Revers de la médaille, les mêmes milieux, qui tiennent en main le pouvoir bancaire, se montrent très frileux face au développement technique. Probablement marqués par les nombreuses faillites causées par les suites de la Révolution française de 1789, ils rechignent à investir dans l’industrie locale, malgré le besoin criant de fonds de certaines entreprises comme Sécheron. En lieu et place, ce sont les placements à l’étranger qui sont systématiquement privilégiés, les capitaux genevois essaimant de l’Australie à Cuba, en passant par les Pays-Bas ou la France.

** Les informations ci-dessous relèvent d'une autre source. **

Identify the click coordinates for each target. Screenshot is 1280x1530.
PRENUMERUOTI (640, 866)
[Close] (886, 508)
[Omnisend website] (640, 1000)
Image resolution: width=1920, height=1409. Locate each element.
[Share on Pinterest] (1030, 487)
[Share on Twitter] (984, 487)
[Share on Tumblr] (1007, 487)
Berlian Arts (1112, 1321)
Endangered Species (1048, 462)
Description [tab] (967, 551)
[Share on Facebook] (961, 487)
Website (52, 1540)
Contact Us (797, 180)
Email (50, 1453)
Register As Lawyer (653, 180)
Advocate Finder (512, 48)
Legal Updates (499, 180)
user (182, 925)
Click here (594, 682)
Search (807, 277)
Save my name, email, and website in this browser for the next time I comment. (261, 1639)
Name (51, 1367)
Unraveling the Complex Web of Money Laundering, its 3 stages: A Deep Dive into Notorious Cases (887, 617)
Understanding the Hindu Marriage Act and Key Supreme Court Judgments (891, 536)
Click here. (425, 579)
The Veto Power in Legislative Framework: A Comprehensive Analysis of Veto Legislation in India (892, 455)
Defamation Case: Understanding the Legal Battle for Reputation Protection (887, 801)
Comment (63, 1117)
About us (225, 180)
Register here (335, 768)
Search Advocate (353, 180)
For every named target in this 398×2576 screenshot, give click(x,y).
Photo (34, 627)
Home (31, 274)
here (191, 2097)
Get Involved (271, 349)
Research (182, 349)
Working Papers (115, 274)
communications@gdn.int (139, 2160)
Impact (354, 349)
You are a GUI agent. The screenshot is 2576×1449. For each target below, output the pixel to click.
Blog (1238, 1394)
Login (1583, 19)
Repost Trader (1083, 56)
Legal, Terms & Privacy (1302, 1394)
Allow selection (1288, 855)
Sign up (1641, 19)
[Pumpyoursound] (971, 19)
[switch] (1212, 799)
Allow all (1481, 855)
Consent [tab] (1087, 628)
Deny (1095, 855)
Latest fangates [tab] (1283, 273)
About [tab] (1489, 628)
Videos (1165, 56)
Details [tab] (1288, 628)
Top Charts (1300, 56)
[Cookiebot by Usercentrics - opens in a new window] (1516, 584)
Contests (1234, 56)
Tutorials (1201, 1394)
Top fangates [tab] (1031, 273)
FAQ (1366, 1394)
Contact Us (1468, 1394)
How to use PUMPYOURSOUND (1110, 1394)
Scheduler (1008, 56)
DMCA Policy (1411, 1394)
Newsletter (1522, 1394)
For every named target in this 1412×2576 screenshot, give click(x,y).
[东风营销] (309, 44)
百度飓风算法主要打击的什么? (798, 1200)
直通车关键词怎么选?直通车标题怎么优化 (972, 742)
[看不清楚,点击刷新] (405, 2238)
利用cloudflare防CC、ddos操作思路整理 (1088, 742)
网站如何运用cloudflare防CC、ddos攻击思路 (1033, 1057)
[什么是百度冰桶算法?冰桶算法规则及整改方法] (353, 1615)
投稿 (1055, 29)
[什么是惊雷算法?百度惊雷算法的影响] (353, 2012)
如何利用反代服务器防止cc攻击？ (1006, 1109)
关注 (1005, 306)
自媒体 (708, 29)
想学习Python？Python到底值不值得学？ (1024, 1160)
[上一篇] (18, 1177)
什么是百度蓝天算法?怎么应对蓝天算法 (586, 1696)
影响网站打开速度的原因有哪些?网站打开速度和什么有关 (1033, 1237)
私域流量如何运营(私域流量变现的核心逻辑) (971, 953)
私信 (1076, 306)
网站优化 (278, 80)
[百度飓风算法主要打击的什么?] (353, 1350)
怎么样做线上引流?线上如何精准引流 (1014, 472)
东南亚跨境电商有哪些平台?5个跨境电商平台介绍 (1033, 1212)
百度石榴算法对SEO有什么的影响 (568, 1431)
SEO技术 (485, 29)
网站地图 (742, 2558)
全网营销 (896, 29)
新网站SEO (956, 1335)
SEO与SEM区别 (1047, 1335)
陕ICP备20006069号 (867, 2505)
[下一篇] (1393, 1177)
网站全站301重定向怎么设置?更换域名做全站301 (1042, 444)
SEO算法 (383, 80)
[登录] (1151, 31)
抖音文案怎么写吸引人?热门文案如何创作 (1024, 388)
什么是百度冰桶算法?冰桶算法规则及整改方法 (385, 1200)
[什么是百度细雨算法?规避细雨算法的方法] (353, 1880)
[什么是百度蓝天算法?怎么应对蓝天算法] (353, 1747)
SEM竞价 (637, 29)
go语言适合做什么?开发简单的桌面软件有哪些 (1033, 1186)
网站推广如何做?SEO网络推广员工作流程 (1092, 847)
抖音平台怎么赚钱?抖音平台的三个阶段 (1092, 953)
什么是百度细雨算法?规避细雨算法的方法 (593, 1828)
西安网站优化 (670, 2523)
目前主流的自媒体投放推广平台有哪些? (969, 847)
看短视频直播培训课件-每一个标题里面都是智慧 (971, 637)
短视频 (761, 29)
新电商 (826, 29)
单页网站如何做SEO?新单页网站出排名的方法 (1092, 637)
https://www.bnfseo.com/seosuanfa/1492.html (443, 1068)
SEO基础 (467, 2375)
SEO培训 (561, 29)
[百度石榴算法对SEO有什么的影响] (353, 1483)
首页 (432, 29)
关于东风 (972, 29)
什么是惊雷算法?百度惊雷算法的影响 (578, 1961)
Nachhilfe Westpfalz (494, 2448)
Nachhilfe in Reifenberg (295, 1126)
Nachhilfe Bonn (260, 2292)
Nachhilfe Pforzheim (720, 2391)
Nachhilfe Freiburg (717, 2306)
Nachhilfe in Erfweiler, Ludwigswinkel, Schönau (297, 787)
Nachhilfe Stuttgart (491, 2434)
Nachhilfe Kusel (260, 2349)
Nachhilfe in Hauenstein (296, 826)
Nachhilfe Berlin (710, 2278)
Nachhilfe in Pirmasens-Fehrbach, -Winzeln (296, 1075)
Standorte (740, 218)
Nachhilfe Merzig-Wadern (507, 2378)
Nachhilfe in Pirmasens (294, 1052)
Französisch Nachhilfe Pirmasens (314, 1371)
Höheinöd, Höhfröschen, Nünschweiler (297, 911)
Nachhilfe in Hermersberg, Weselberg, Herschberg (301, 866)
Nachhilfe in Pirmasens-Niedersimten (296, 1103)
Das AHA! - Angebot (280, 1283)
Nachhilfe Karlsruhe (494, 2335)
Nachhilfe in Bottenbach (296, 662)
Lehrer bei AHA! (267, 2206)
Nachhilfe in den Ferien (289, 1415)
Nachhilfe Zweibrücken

«Contrairement à ce qui se passe au même moment à Zurich, sous l’ère d’Alfred Escher (fondateur du Crédit Suisse et père de la révolution locale), les radicaux genevois ne parviennent pas à faire le lien entre les familles patriciennes et l’industrie, commente Olivier Perroux. Le fait que James Fazy, pourtant d’origine bourgeoise, demeure en conflit ouvert avec ses ennemis politiques empêche de relancer la machine économique et entrave le développement de la ville. Cette discorde a également contribué au très mauvais dialogue qui règne aujourd’hui encore entre la ville et le canton.»
Vincent Monnet
«Tradition, vocation et progrès. Les élites bourgeoises de Genève (1814-1914)», par Olivier Perroux, Ed. Slatkine, 600 p.